Effect of nitrones on nuclear translocation of Nrf-2. (A) BAEC were treated with nitrone (0–50 µM) for 24 h. After treatment, cells were immunostained with goat polyclonal anti-Nrf-2 antibody (1:200 dilutions) followed by anti-goat FITC-conjugated IgG antibody (1:150 dilutions) and DAPI (1 µM) to stain the nucleus. After incubation, cells were washed with PBS and images were taken by Olympus FluoView-1000 confocal microscope at 60 X magnification.

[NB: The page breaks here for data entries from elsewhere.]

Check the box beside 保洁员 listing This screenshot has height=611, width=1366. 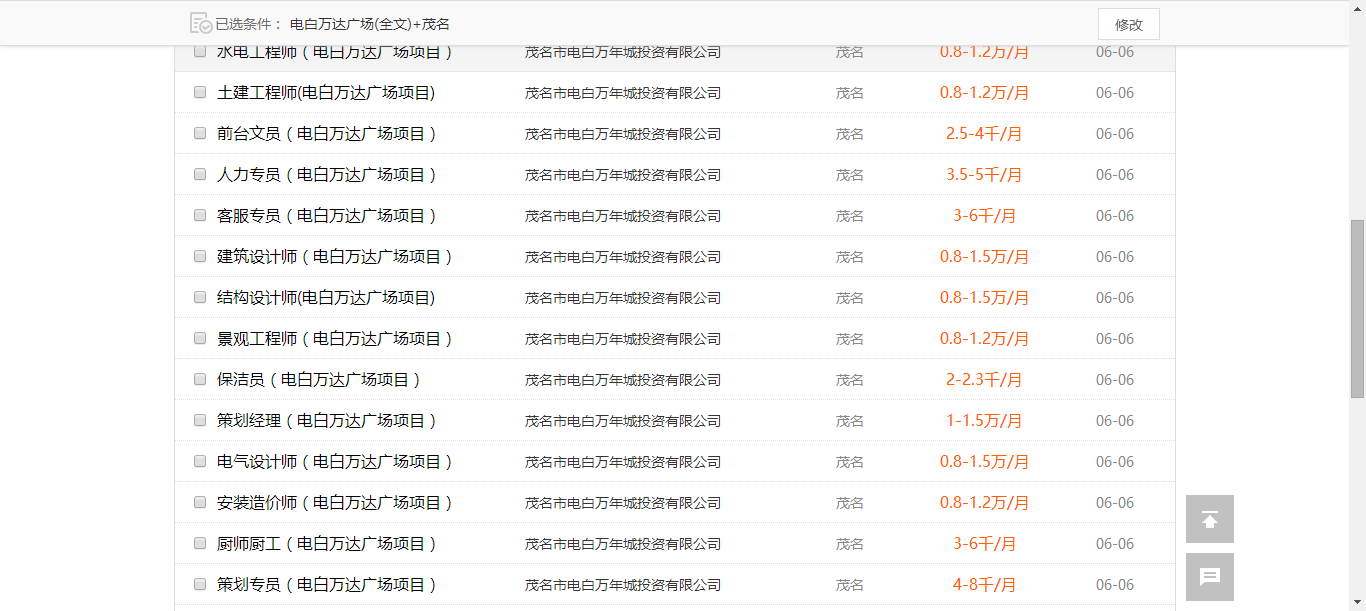pyautogui.click(x=200, y=379)
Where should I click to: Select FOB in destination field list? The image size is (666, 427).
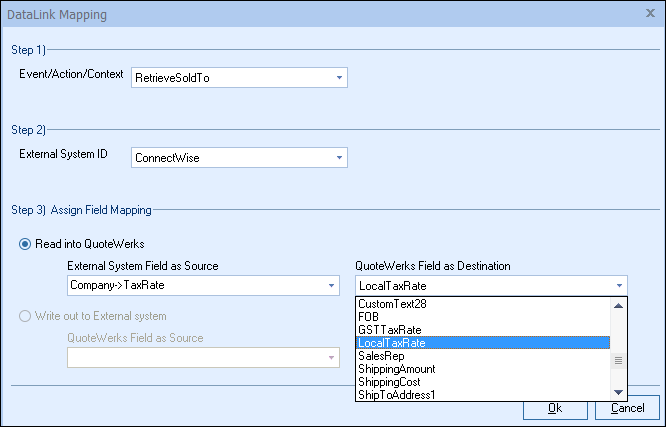(482, 317)

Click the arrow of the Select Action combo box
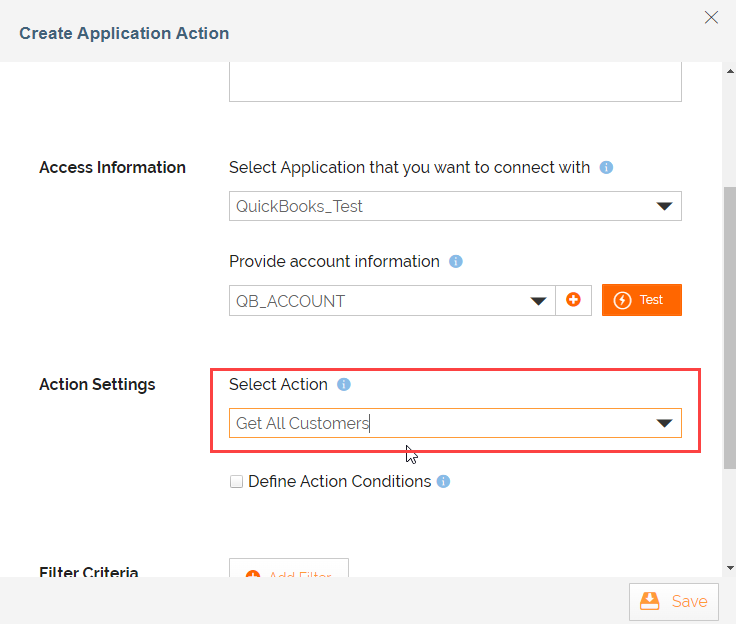click(664, 424)
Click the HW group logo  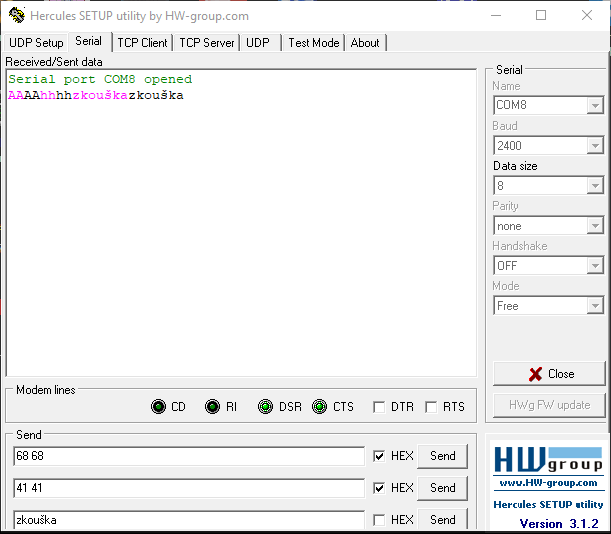(x=548, y=460)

The right panel corresponds to the merged image of FITC-fluorescence and DAPI-fluorescence, bar represents 10 µm. The figure represents the best of three independent experiments (n = 3) (B) Western blot analysis of the cytoplasmic and nuclear extracts of nitrone-treated BAEC, using anti- Nrf-2 primary antibody (1:500 dilution). Anti-glyceraldehyde-3-phosphate dehydrogenase (1:1000 dilution) and anti-lamin B (1:1000 dilution) antibodies were used as loading controls for the cytoplasmic and nuclear fractions. The figure represents three independent experiments (n = 3) (C) Densitometric ratio of cytosolic vs. nuclear Nrf-2 in nitrone-treated BAEC, calculated from the respective band intensities. Data are represented as the mean ± SEM, *p < 0.05 vs. control (PBN-untreated cells) and #p < 0.05 vs. control (DMPO-untreated cells), where n =3. (D) Immunoblot analysis of the nuclear extracts of untreated, H₂O₂-treated, and nitrone-preincubated H₂O₂-treated BAEC for Nrf-2, using anti- Nrf-2 primary antibody (1:500 dilution) and anti-lamin B (1:1000 dilution) as the loading control. The figure represents three independent experiments (n = 3).